The price of oil is rising again as fighting continues in the Iraqi city of Najaf between US troops and militia loyal to Shia cleric Moqtada Sadr.
The price of oil has been grabbing headlines for months now
Crude oil's record-breaking run paused on Friday amid optimism of a ceasefire. That has not materialised and there are concerns about disruptions to supply.
In New York on Monday, a barrel topped $47; in London it got close to $44.
Analysts said that while there may be a short-term dip, prices could easily bust through the $50-a-barrel mark.
Governments and companies have already spoken of the damage that spiking fuel and raw material costs are likely to do to global growth and corporate profits.
Estimates vary on what the effect will be, but observers say the high prices will act like interest rate increases.
The fear is that consumers and firms will rein in spending, slowing growth.
Global banking and investment group HSBC predicts that as much as 0.9% may be shaved off the world's gross domestic product (GDP) during the next two years.
US growth is likely to be hit hardest, with US consumers and companies having to pay an extra $112bn (£62bn) this year, according to the bank's figures.
"Rising energy costs will put pressure on profit margins if companies operating in
competitive markets are unable to pass the higher costs on in prices," HSBC said.
"This squeeze may discourage investment and employment."
The Sunday Times reported that Wall Street brokerage Lehman Brothers has cut its 2005 growth forecast for the US to 3.3% from 4%.
Firms in the UK, meanwhile, are facing a jump of as much as 50% in their utility bills, the newspaper said.
Oil prices are "the big downside risk", it quoted Mike Dicks, a Lehman economist, as saying. "And it is happening when business confidence is already low."
What has made markets especially jumpy is that a number of negative factors have all come together just as the US, and many of Europe's main economies, start to emerge from a slowdown.
The recovery is being seen as increasingly fragile, with some analysts pointing to disappointing labour figures in the US and concerns that corporate earnings may have peaked.
On top of that oil producers are pumping flat out, while the threat of disruption to production in Iraq, Russia and Venezuela has been fanning fears that demand may eventually outstrip supply.
"Global growth will hit increasing headwinds as oil prices act as a drag," the Sunday Times quoted Peter Luxton of Informa Global Markets as saying.
"The recovery could be aborted and the "soft patch" could turn soggy for a more prolonged period.

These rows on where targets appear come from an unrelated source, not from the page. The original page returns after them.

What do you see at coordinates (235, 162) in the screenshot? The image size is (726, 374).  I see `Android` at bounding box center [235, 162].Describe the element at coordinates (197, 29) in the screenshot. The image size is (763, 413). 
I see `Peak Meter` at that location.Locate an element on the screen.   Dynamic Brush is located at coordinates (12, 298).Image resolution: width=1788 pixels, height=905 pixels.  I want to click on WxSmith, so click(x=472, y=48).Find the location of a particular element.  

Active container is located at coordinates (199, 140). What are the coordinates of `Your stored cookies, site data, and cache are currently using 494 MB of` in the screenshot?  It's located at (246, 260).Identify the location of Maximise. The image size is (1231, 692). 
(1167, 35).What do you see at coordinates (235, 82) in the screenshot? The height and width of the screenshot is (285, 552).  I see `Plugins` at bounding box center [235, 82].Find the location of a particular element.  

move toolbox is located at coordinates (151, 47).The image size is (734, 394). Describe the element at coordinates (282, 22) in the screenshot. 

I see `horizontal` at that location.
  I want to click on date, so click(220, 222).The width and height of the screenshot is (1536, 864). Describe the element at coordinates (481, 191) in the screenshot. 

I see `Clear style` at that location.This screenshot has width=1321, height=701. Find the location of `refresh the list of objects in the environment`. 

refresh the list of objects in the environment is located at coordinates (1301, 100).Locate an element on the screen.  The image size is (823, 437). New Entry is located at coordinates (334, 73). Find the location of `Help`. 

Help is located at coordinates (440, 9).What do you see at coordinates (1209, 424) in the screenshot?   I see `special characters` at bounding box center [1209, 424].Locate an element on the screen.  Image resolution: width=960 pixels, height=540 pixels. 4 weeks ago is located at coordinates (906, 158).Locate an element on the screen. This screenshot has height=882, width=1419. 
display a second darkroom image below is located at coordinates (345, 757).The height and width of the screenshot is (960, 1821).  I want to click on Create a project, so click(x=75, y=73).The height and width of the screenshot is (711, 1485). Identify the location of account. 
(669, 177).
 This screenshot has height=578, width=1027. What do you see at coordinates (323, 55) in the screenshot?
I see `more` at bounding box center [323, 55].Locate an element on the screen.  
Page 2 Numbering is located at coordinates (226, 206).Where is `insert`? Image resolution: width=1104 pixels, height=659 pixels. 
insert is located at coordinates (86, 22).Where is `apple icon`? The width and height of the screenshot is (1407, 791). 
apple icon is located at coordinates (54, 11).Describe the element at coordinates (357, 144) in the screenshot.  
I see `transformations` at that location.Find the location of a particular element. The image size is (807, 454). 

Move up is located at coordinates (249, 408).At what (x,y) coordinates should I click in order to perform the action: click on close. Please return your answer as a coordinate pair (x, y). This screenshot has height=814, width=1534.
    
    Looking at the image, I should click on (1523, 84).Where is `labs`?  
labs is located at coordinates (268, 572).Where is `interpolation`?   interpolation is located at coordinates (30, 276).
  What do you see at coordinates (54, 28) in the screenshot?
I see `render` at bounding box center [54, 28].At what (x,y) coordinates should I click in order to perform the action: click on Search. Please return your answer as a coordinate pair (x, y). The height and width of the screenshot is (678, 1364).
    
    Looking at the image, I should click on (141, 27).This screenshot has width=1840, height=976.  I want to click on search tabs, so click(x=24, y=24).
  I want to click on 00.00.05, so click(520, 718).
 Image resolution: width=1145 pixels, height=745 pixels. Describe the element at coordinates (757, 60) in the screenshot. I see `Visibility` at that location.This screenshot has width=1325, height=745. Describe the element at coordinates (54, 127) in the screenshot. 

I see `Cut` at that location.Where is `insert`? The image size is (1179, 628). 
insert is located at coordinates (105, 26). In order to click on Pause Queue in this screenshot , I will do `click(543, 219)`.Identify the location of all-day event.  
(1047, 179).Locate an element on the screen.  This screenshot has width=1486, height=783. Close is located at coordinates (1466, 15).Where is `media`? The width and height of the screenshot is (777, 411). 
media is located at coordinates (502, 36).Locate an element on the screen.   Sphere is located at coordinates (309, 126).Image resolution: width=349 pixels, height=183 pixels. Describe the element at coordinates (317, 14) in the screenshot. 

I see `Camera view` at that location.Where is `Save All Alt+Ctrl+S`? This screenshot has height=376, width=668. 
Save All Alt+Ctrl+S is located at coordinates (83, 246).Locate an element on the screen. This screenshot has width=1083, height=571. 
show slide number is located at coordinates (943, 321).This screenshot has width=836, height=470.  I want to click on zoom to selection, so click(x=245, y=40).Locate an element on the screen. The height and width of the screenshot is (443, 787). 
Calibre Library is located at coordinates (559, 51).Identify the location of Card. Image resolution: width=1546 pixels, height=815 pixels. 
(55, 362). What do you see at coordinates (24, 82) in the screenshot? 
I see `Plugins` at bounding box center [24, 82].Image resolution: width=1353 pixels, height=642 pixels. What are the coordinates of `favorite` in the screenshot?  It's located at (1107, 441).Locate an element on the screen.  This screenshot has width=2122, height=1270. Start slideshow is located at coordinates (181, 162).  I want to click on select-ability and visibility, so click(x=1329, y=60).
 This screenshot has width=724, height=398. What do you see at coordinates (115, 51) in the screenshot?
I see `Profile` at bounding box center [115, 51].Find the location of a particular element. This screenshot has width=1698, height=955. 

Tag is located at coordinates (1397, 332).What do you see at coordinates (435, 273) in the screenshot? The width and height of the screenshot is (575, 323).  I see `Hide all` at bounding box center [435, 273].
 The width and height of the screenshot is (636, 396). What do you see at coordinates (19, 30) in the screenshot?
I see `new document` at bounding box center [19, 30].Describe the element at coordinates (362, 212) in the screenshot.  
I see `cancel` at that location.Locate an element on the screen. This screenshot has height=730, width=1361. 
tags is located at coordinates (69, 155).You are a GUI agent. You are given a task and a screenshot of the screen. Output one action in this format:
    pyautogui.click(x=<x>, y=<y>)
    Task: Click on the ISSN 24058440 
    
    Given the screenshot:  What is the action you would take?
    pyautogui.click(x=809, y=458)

The growth bulls face castration."
Oil production group Opec last week tried to play down the threat, adding it had boosted production in July.
The market has been buzzing in recent months as prices surged
However, even it had to admit that the longer prices stay high, the more damage they will do.
"Going forward much will depend on how long the price of the Opec reference basket remains above $35," Opec said in a statement. "The effect would be greater in 2005."
Some analysts said that, while there may be short-term dips in the cost of crude, there was a real danger of prices surging even higher.
"Oil at $70 is entirely conceivable," said Bruce Evers, an oil expert with Investec. He said that all it would take to push prices to those levels "is a big supply problem" and if "Iraq and Venezuelan oil came off the market".